From the line containing "Quantity (30, 716)" to the last line of the listing below, repeat every line exactly, and output nothing else.
※ ※ ※
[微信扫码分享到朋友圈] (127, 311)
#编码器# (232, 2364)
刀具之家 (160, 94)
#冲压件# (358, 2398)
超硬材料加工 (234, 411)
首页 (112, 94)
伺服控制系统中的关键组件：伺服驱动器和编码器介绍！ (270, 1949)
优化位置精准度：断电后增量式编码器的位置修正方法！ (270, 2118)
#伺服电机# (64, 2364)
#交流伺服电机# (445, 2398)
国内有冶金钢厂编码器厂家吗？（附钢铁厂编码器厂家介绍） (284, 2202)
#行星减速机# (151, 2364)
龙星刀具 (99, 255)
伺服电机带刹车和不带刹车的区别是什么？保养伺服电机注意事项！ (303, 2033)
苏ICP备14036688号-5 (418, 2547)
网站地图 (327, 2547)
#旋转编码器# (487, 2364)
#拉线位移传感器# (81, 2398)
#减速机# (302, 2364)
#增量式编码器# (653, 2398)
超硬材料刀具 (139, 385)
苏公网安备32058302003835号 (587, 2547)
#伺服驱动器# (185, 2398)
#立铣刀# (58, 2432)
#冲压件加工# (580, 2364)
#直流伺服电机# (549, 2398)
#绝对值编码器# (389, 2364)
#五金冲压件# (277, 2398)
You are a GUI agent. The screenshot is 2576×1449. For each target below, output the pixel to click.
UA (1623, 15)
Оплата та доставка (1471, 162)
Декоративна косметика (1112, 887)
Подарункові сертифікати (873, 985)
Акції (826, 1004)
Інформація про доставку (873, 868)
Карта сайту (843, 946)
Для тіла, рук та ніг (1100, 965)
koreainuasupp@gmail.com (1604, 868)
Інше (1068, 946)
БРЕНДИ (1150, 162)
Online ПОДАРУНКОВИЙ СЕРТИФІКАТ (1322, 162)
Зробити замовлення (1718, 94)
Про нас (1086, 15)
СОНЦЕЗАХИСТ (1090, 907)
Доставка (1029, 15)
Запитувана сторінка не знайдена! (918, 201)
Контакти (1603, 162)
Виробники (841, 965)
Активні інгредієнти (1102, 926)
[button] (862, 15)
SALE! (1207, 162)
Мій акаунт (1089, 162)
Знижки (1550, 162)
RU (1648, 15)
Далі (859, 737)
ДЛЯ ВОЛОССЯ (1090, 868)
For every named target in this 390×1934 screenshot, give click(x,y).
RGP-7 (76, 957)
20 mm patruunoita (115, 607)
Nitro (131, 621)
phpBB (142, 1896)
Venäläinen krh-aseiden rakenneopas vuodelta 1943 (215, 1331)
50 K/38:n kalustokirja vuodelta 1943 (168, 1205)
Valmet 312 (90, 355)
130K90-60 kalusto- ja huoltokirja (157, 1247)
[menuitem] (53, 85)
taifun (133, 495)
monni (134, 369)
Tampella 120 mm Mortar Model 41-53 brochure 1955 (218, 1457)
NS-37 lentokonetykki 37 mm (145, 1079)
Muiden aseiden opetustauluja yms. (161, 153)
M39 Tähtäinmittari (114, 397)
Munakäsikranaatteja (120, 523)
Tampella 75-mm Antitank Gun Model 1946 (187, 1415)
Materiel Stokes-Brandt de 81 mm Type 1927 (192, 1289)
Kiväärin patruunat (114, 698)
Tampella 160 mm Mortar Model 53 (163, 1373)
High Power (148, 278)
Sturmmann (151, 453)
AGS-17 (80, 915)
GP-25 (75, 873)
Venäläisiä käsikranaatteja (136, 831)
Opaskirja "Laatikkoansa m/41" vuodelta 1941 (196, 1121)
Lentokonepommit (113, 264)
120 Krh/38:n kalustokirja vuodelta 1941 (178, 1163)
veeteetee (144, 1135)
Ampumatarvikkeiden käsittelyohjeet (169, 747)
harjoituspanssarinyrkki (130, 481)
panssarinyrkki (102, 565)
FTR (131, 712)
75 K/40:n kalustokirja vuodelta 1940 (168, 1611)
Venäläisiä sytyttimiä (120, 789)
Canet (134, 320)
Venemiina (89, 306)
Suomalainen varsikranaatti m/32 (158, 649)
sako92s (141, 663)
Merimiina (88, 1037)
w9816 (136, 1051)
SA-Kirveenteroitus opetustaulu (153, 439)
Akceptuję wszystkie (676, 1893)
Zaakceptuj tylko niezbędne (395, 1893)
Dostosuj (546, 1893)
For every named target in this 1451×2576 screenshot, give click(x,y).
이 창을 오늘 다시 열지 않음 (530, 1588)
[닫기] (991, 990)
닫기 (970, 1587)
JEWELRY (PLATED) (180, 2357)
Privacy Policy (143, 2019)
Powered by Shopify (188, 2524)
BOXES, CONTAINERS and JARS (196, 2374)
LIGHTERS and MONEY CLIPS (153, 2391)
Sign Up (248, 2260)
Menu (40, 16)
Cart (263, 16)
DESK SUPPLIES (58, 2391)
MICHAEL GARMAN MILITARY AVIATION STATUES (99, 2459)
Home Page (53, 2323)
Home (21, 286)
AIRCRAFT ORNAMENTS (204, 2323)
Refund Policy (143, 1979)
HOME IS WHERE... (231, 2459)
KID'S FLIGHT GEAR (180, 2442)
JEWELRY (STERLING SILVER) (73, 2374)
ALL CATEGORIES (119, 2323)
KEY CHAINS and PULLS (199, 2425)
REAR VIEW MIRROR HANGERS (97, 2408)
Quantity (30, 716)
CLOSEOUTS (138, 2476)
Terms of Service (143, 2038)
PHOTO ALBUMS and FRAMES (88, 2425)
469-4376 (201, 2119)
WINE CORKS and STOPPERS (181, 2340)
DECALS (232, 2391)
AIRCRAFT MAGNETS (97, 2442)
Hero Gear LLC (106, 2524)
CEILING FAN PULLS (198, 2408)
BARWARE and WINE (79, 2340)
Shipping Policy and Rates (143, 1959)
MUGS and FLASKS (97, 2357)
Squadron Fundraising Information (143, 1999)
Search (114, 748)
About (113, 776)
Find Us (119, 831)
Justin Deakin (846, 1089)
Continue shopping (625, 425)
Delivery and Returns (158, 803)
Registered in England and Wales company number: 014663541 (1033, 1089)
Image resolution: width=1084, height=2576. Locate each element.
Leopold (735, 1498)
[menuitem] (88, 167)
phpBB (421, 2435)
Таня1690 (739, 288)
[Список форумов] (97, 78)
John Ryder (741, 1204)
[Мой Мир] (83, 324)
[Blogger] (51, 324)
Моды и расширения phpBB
※ ※ ※
● **Solution to the exercise**:
Quantity (30, 716)
CLOSEOUTS (138, 2476)
Terms of Service (143, 2038)
PHOTO ALBUMS and FRAMES (88, 2425)
469-4376 (201, 2119)
WINE CORKS and STOPPERS (181, 2340)
DECALS (232, 2391)
AIRCRAFT MAGNETS (97, 2442)
Hero Gear LLC (106, 2524)
CEILING FAN PULLS (198, 2408)
BARWARE and WINE (79, 2340)
Shipping Policy and Rates (143, 1959)
MUGS and FLASKS (97, 2357)
Squadron Fundraising Information (143, 1999)
Search (114, 748)
About (113, 776)
Find Us (119, 831)
Justin Deakin (846, 1089)
Continue shopping (625, 425)
Delivery and Returns (158, 803)
Registered in England and Wales company number: 014663541 (1033, 1089)
Image resolution: width=1084, height=2576. Locate each element.
Leopold (735, 1498)
[menuitem] (88, 167)
phpBB (421, 2435)
Таня1690 (739, 288)
[Список форумов] (97, 78)
John Ryder (741, 1204)
[Мой Мир] (83, 324)
[Blogger] (51, 324)
Моды и расширения phpBB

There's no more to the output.